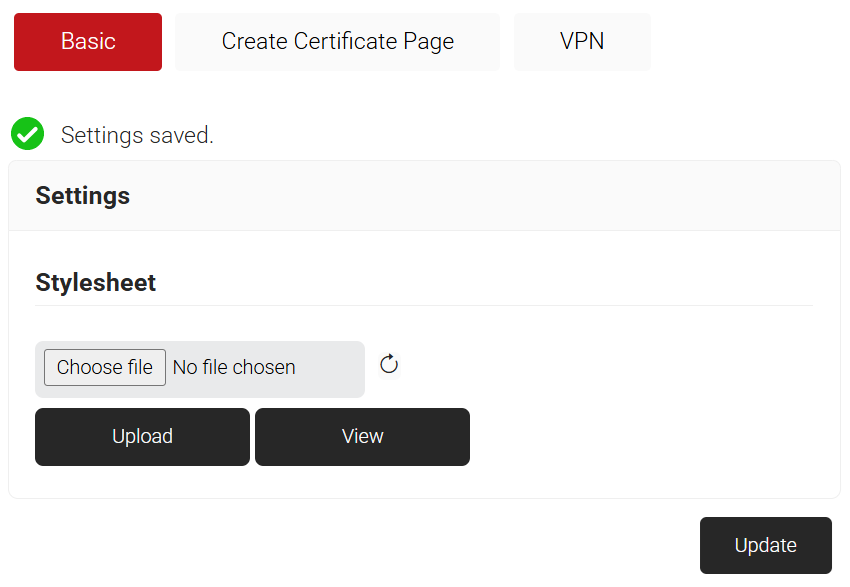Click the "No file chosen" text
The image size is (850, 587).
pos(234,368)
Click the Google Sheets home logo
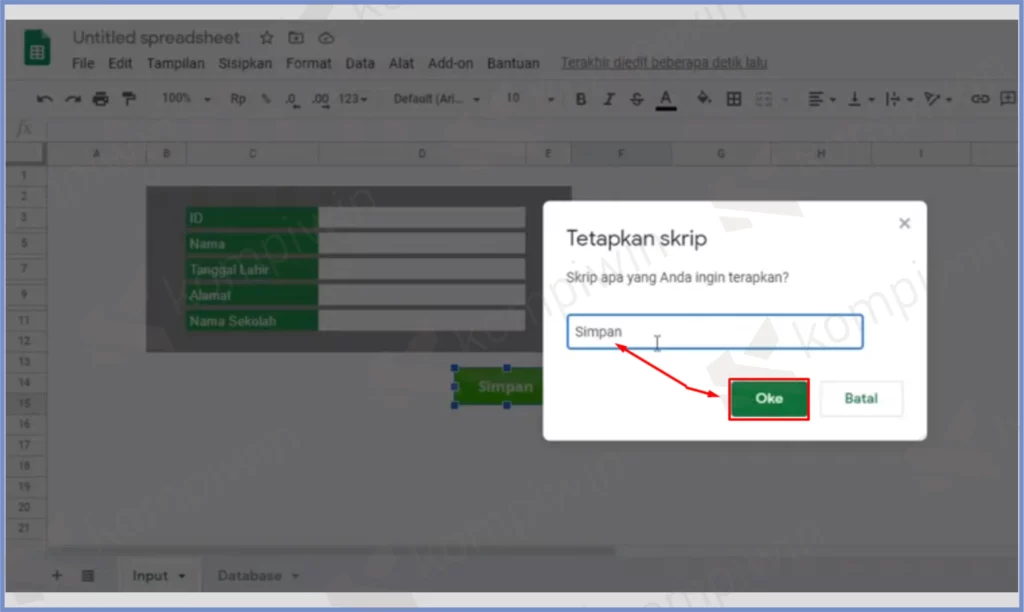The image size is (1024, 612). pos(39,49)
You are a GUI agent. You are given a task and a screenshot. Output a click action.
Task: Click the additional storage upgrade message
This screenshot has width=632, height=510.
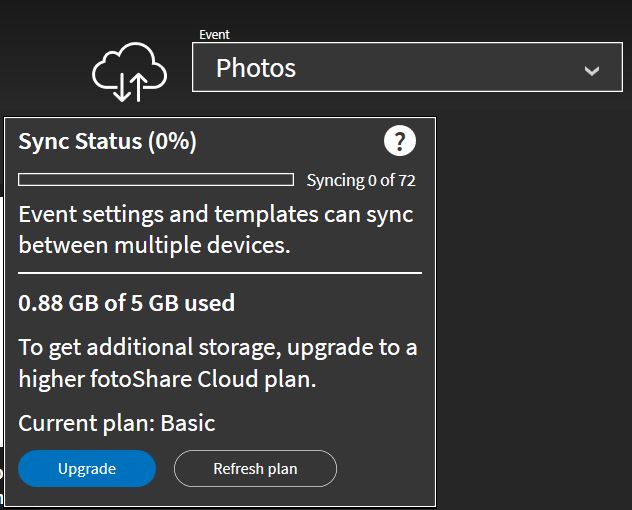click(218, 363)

Work item – Beginning with the line that holds "Task: Click the", write out exactly the lines down to the end of the material above, and no others. Pictures are not part of the copy.

Response to the task –
Task: Click the additional storage upgrade message
This screenshot has width=632, height=510.
click(218, 363)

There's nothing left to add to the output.